3. The method of claim 1, wherein the CNAs are detected in less than 10 ng of genomic DNA.

4. The method of claim 1, wherein the CNAs are detected in 2 ng or less of genomic DNA.

5. The method of claim 1, wherein the biological sample is a formalin-fixed paraffin- embedded tissue.

6. The method of claim 1, wherein the genes are two or more of CHD1, PTEN, CDKN1B, BRCA2, RB1, USP10, SERPINF1, TP53, SERPINB5 and MYC.

7. The method of claim 1, wherein the genes are three or more of CHD1, PTEN, CDKN1B, BRCA2, RB1, USP10, SERPINF1, TP53, SERPINB5 and MYC.

8. The method of claim 1, wherein the genes are four or more of CHD1, PTEN, CDKN1B, BRCA2, RB1, USP10, SERPINF1, TP53, SERPINB5 and MYC.
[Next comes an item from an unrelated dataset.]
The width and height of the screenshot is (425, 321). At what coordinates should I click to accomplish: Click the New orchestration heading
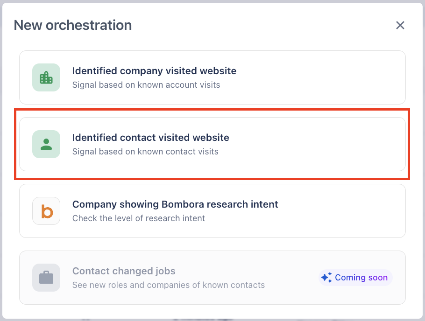(x=73, y=25)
9. The method of claim 8, wherein the genes consist of only PTEN, MYC, CDKN1B and BRAC2.

10.) The method of claim 1 further comprising classifying the subject as a progressor or a non-progressor based on the determination in c).
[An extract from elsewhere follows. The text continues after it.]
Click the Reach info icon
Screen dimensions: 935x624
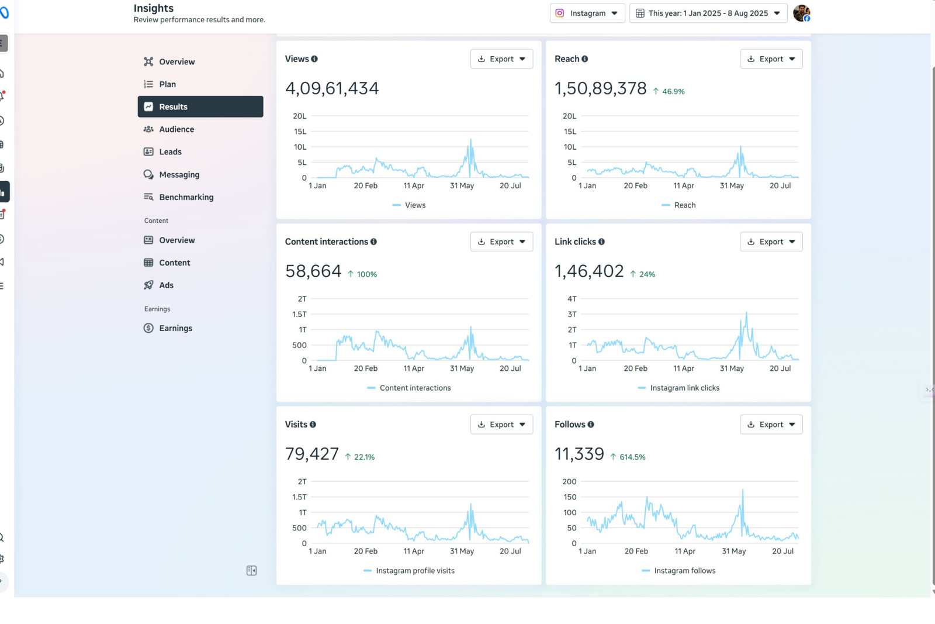tap(584, 59)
11. A panel of probes for the prediction of aggressive prostate cancer, the panel comprising: probes that specifically hybridize to copy number alterations (CNAs) in one or more genes selected from the group consisting of: CHD1, PTEN, CDKN1B, BRCA2, RB1, USP10, SERPINF1, TP53, SERPINB5 and MYC.
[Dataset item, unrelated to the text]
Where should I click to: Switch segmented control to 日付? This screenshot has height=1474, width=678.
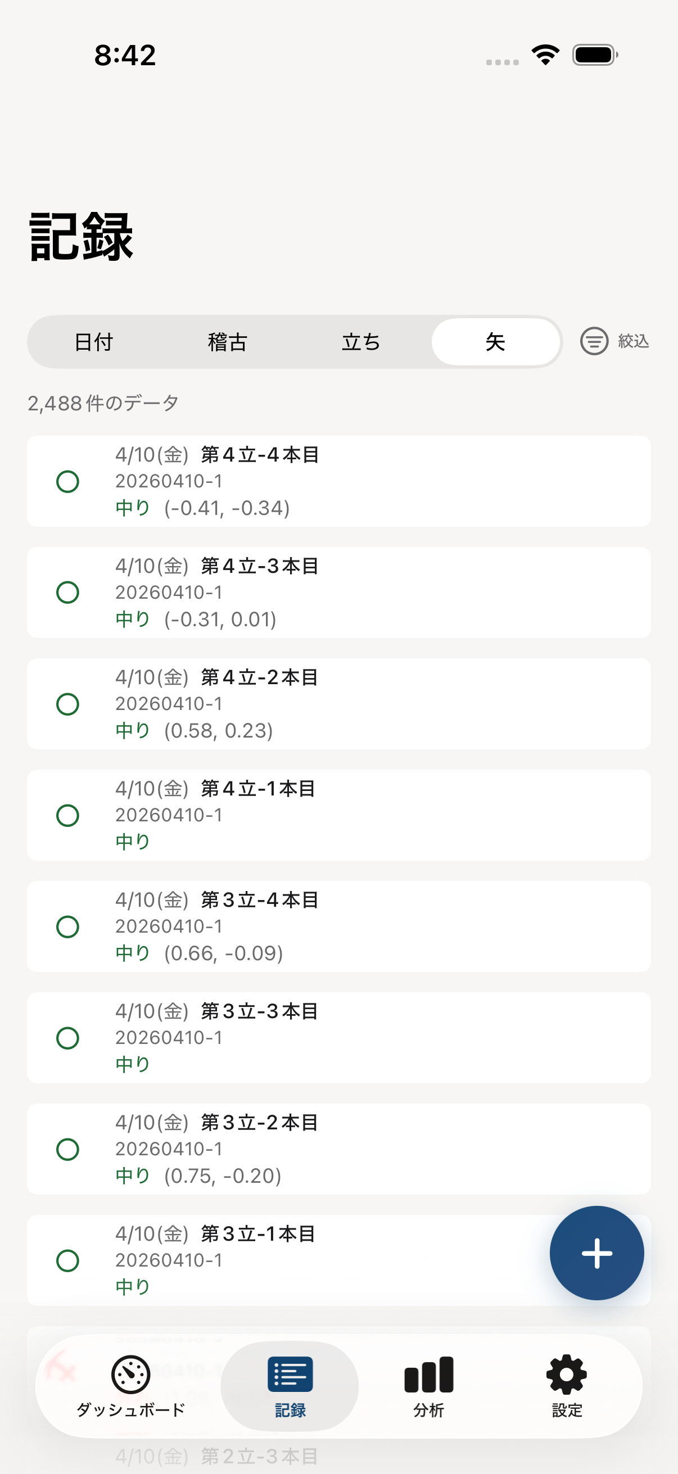click(x=94, y=342)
12. The panel of claim 11, wherein the genes are two or more of CHD1, PTEN, CDKN1B, BRCA2, RB1, USP10, SERPINF1, TP53, SERPINB5 and MYC.

13. The panel of claim 11, wherein the genes are three or more of CHD1, PTEN, CDKN1B, BRCA2, RB1, USP10, SERPINF1, TP53, SERPINB5 and MYC.

14. The panel of claim 11, wherein the genes are four or more of CHD1, PTEN, CDKN1B, BRCA2, RB1, USP10, SERPINF1, TP53, SERPINB5 and MYC.

15. The panel of claim 11, wherein the genes consist of only PTEN, MYC, CDKN1B and BRAC2.

16. A method for predicting prostate cancer progression in a subject in need thereof, the method comprising: a.) obtaining from the subject a biological sample from a prostate cancer; b.) isolating genomic DNA from the biological sample; c.) determining copy number alterations (CNAs) in one or more genes selected from the group consisting of: CHD1, PTEN, CDKN1B, BRCA2, RB1, USP10, SERPINF1, TP53, SERPINB5 and MYC in the genomic DNA; and d.) classifying the subject as a progressor or a non-progressor based on the determination in c).

17. The method of claim 16, wherein the prostate cancer is or will become metastatic and/or lethal if the subject is classified as a progressor.

18. The method of claim 16, wherein the CNAs are detected in 2 ng or less of genomic DNA.

19. The method of claim 16, wherein the biological sample is a formalin-fixed paraffin- embedded tissue.

20. The method of claim 16, wherein the genes are two or more of CHD1, PTEN, CDKN1B, BRCA2, RB1, USP10, SERPINF1, TP53, SERPINB5 and MYC.

21. The method of claim 16, wherein the genes are three or more of CHD1, PTEN, CDKN1B, BRCA2, RB1, USP10, SERPINF1, TP53, SERPINB5 and MYC.

22. The method of claim 16, wherein the genes are four or more of CHD1, PTEN, CDKN1B, BRCA2, RB1, USP10, SERPINF1, TP53, SERPINB5 and MYC.

23. The method of claim 22, wherein the genes consist of only PTEN, MYC, CDKN1B and BRAC2.